We also need the pool full to its normal level and the pump running when we arrive — that's the same state you should be running the bucket test in, so most customers are already set.

Step 1: Equipment pad inspection

We always start at the equipment pad — the pump, filter, heater, and the plumbing manifold. A surprising number of "pool leaks" are actually equipment-pad leaks: pump shaft seals, multiport valve drips, heater fitting leaks. If we find it here, we tell you, quote the fix, and the rest of the test isn't needed.

Step 2: Visual inspection of the pool

We walk the deck, the coping, the waterline tile, and the skimmer mouths. Cracks at the waterline, separated skimmers, and bad return fittings often show up visually if you know where to look.

Step 3: Pressure testing the plumbing

Each plumbing line — skimmer, returns, main drain, cleaner line, spa lines — gets capped at both ends and pressurized with air. We watch the gauge:

  • A line that holds pressure is fine.
  • A line that drops is leaking, and the gauge tells us roughly how big the leak is.

This is the step that definitively isolates which underground line is the problem. No more guessing, no more digging up the whole yard.

Step 4: Acoustic location

For any line that fails the pressure test, we walk the run with electronic listening equipment. Pressurized air escaping a small hole underground makes a distinctive sound — we can usually pinpoint the leak to within a foot or two.

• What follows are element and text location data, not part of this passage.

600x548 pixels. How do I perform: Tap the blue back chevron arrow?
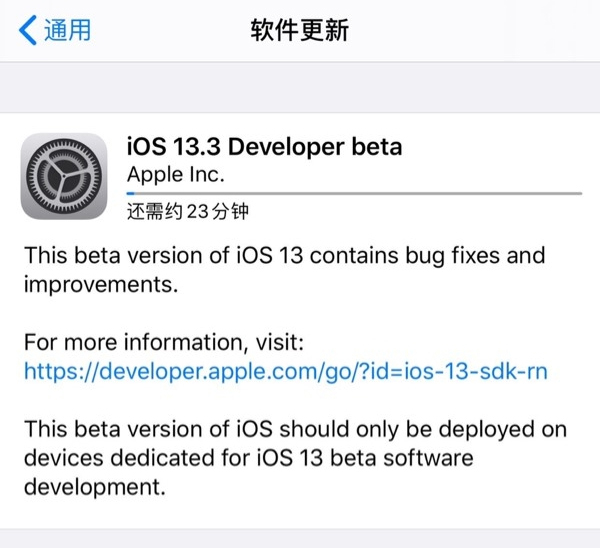(28, 29)

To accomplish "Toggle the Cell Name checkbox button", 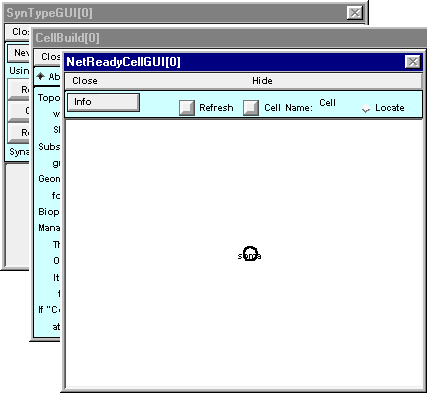I will click(251, 108).
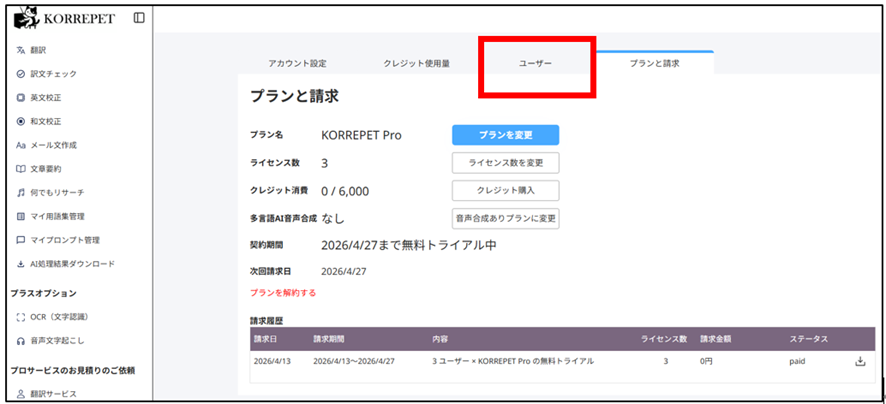Open 和文校正 proofreading tool
Image resolution: width=886 pixels, height=404 pixels.
pyautogui.click(x=45, y=121)
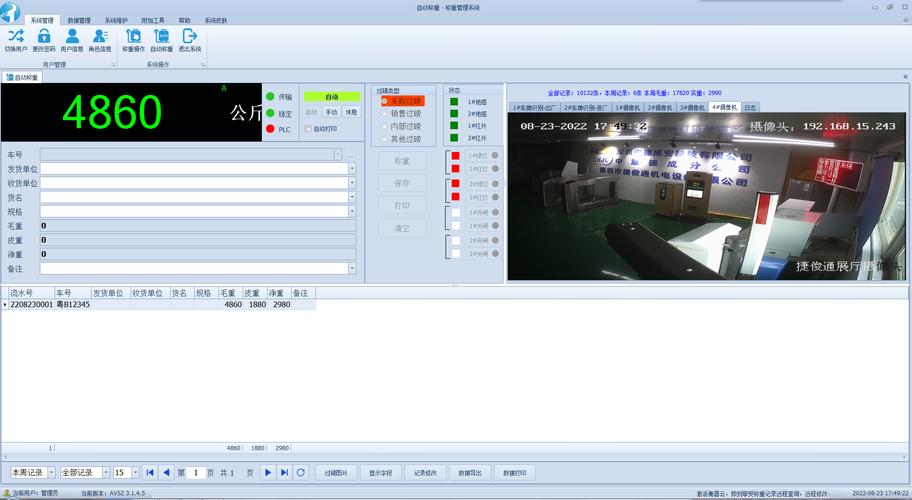
Task: Click the 退出系统 exit system icon
Action: coord(190,39)
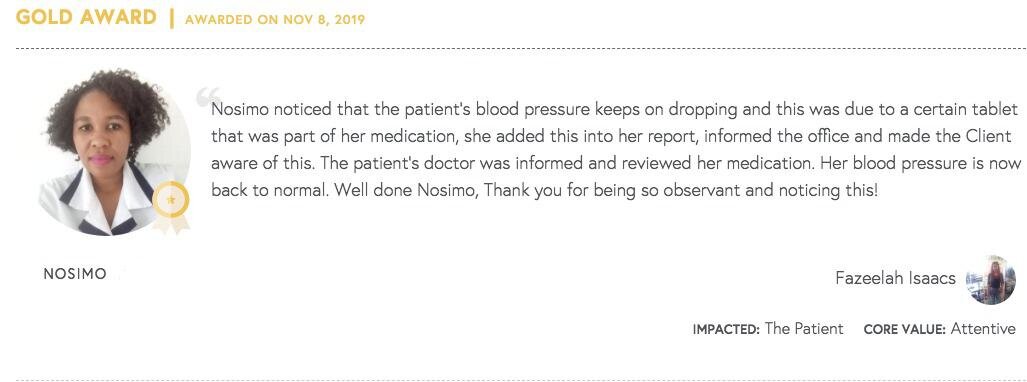Click the CORE VALUE label
Viewport: 1027px width, 382px height.
[x=905, y=330]
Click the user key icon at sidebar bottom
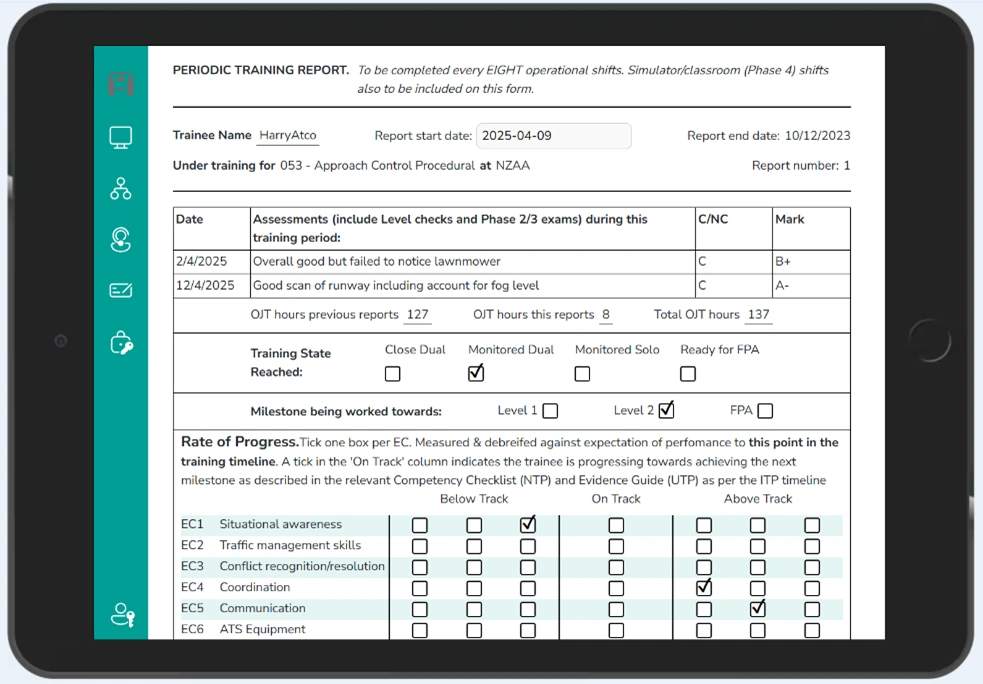The image size is (983, 684). [x=122, y=615]
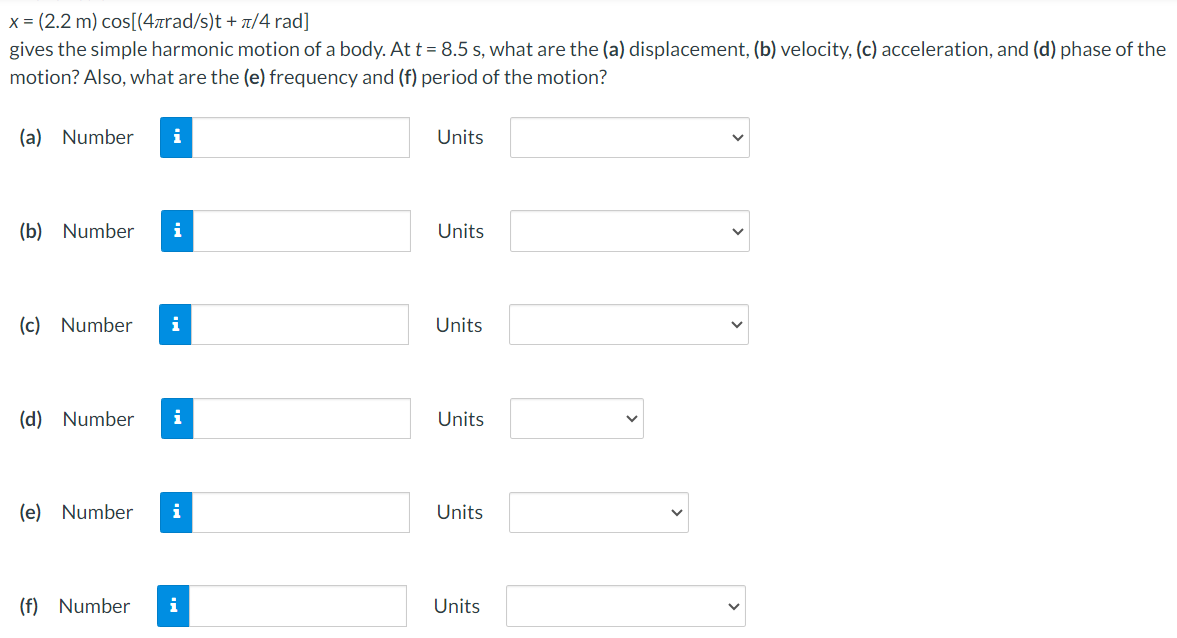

Step 5: Dye and visual in the pool

For shell leaks (skimmer, lights, returns, cracks), we use non-toxic dye in the water with the pump off. Dye flows toward a leak. Combined with the static water-loss level, we can pin shell leaks down quickly.

How long does it take?

Most jobs: 1 to 2 hours. Big pools, spas, and multi-leak situations can run longer. We tell you up front if we think yours will be on the longer side.

What you get at the end

  • A clear explanation of what's leaking and where.
  • A written quote to repair it — no upsell, no scare tactics.
  • Same-day repair when possible (we carry common parts).
  • A guarantee on any repair we perform.

What if it turns out there's no leak?

It happens. Pools can lose water for non-leak reasons — splash-out, an autofill set to overfill, a bad multiport valve seal that wastes water through the backwash line, even kids playing. If we find no leak, we tell you that too, and explain what we ruled out. You don't pay for "results we like."